-- start of Document --

To regard the first Norman castle of Sheffield as having been the Saxon aula of the manor of Hallam is an hypothesis not liable to the objection which presses strongly against any other, that we want such evident tokens of its existence as we find at Laughton of the similar edifice of Earl Edwin. This hypothesis also accounts most satisfactorily for the superiority which we shall find the vill of Sheffield enjoying through the whole of Hallamshire in the first century after the Conquest. But against this supposition the words of Domesday are express. We might indeed, by a sacrifice of the attention and accuracy of the surveyors, reconcile the words of Domesday to this hypothesis. But, as the record at present stands, we are compelled to look in that part of the district which formed the manor of Hallam after the two smaller manors of Attercliffe and Sheffield had been severed from it, for the aula of Earl Waltheof.

Tradition guides us, and where we have no better guide we may be allowed to follow her, if we proceed with cautious steps, to the banks of the Riveling, the stream which once divided the manor of Hallam into two nearly equal portions. In a tone unusually loud she has long called our attention to the sloping banks of that rivulet, however now deserted, and according to our ideas less adapted for human habitation than many other places in the neighbourhood, as having once been the seat of a numerous and busy people inhabiting the vill which gave its name to the manor. in a tone equally loud she speaks of the utter ruin of the place as an act of signal vengeance by the incensed Norman conqueror, who is represented as having left not one stone upon another, but in the sublime language of holy writ to have swept it from the earth with the besom of destruction.

-- end of Document --
-- start of Extracted information --

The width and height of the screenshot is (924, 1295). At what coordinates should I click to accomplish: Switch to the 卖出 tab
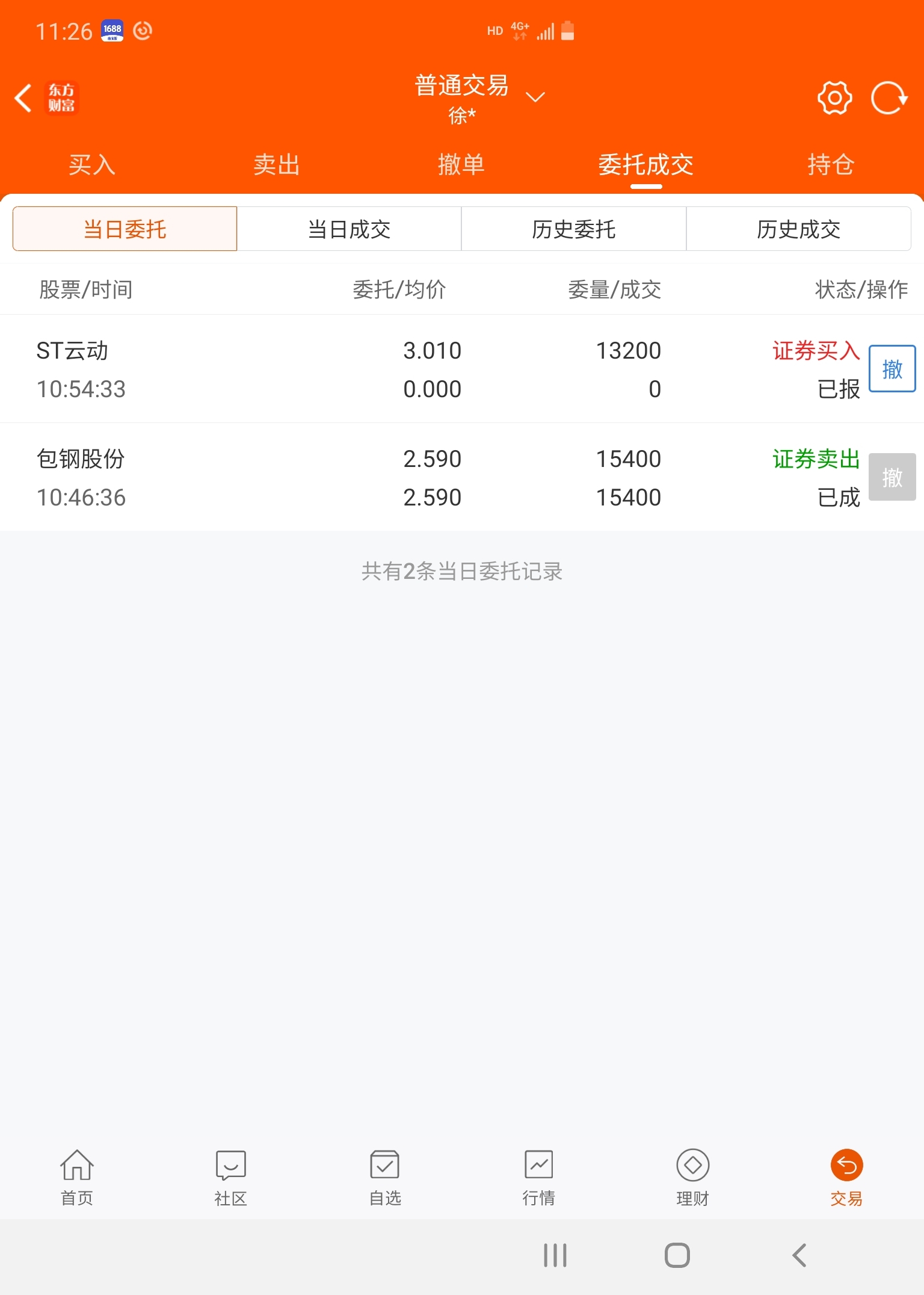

-- end of Extracted information --
-- start of Extracted information --

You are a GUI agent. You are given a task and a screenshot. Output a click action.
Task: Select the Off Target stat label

-- end of Extracted information --

■ Direction: Edit the Sheffield passage between "Tradition guides us, and" and "besom of destruction.", inclusive, so that "rivulet" becomes "brook", and give that stretch of text.

■ Written answer:
Tradition guides us, and where we have no better guide we may be allowed to follow her, if we proceed with cautious steps, to the banks of the Riveling, the stream which once divided the manor of Hallam into two nearly equal portions. In a tone unusually loud she has long called our attention to the sloping banks of that brook, however now deserted, and according to our ideas less adapted for human habitation than many other places in the neighbourhood, as having once been the seat of a numerous and busy people inhabiting the vill which gave its name to the manor. in a tone equally loud she speaks of the utter ruin of the place as an act of signal vengeance by the incensed Norman conqueror, who is represented as having left not one stone upon another, but in the sublime language of holy writ to have swept it from the earth with the besom of destruction.